時計の音に気付き、ジェネアはハッとした顔で左腕の袖をめくり時計を見る。
「げっ、ヤバ…もうこんな時間だ! 母さんかなり待たせてるぞ!」
「そ…それはまずいよっ!」
「急ぐぞ、走れるか!」
「当たり前だよ、だってお兄ちゃんの妹だモン!」
「オッケー、なら母さんの待ってるところまで競争だ!」
「りょーかいっ!」
と、いいながら一足先に走り出すアイシャ。
「あっ…てコラ、フライングなんて反則だぞ!」
「へへーんだ、ハンデだよ〜!」
ジェネアも急いで後を追うように走り出した、満月の輝く夜の街を…。

二人の新たな旅は…今始まったのだ。



(後書き)

ども、「AREA of EDEN」の管理人、神牙です。
この度はgeo氏の運営する「Battle Field」にて投稿したキャラを使ったショートストーリーを書いていただいたので
その後日談を書かせていただきました。
本人もまだ書いてなかったようなのでちょうど良かったと思います。

と、言うわけで後日談は二人がガレージから帰った直後のお話です。
本編で墜落後に回収されたジェネア君ですが、実はそれが本人によってワザと少し遅らされた
といった感じで解釈してみました。
ジェネアにとっては軽いジョークのつもりだったのですが、かなり裏目に出てます。

で、当の話もかなりぶっ飛んでます。
バカ兄妹ッぷりが更に激しくなったり妹泣かせてギャラリー集まったり指きりしたり…本当に22歳と15歳でしょうか?
それでも今まで書いたこと無いパターンだったので少しは俺自身勉強になったかも。

一応舞台がアイレットシティーなのでジオ社の銅像なんか建てたりしてますが
あんまり意味無いかな…目印にはいいけど。 個人的に「指きり」のシーンは好きなんですが…やはり話の構図が解りにくいですね。
自分の力不足を感じます…。
ただ、セリフがハツラツとしていて何か書きやすかったよ…俺のメインとはえらい違いだ。
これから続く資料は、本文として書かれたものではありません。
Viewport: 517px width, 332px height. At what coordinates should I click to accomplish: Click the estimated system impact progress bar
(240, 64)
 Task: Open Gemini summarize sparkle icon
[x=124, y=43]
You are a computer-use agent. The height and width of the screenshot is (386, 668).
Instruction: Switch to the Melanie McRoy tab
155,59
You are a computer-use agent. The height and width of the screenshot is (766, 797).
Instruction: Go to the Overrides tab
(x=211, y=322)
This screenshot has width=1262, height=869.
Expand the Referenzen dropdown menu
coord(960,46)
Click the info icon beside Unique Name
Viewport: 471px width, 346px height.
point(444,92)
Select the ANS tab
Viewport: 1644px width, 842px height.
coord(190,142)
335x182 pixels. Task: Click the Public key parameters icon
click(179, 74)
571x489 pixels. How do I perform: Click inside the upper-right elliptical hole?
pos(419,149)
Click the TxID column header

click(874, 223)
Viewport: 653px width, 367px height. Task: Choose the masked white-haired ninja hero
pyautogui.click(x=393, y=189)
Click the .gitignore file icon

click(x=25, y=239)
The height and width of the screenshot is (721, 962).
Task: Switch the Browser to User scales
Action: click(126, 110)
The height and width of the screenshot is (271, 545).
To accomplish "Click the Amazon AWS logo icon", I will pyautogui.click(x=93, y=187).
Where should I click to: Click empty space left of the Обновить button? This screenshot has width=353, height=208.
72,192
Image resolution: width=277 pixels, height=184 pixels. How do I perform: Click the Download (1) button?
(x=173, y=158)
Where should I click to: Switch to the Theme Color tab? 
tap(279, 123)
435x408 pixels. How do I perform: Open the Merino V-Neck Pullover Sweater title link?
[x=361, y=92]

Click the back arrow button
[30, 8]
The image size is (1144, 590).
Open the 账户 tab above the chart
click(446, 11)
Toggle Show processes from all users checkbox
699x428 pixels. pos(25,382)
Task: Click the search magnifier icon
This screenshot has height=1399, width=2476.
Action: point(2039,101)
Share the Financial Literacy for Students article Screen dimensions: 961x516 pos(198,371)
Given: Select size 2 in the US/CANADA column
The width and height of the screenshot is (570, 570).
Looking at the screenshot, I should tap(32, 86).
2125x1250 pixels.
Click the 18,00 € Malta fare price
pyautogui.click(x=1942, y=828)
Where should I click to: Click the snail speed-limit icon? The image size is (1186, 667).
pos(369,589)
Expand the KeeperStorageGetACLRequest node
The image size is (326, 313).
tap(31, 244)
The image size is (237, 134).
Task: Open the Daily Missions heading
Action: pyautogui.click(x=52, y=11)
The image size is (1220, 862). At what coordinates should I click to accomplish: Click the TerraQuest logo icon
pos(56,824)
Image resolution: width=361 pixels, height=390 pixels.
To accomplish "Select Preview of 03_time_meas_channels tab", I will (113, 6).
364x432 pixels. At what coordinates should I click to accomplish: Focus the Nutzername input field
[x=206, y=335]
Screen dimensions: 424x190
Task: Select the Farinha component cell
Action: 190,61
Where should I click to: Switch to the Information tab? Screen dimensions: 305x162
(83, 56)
(汗)



(さらに後書き)

ども、geoです。

神牙さんにまだ書いてなかったこの2人の後日談を書いていただきました。
正直なところ書いたとしてもまともなのが書けたがどうか自信がないですが<おい


感想です。

2人とも若々しいですね。
いや、22歳と15歳なので若いのは分かってるんですけど。


そしてアイシャちゃんがカワイイのなんの。
「う…う〜」とか「指切り」とかその辺の情景が目に浮かんだりして。


このままだと「感想」じゃないので真面目に真面目に・・・
文全体が綺麗に纏まってますね。
そして起承転結もきっちりしてますし。


そして本文が終わっても先が期待できる(尚かつ未知数)ところが嬉しいです、書いた者として。


と、言うわけで神牙さんの「インフェルノ・イヴ」との戦いの方、期待してます。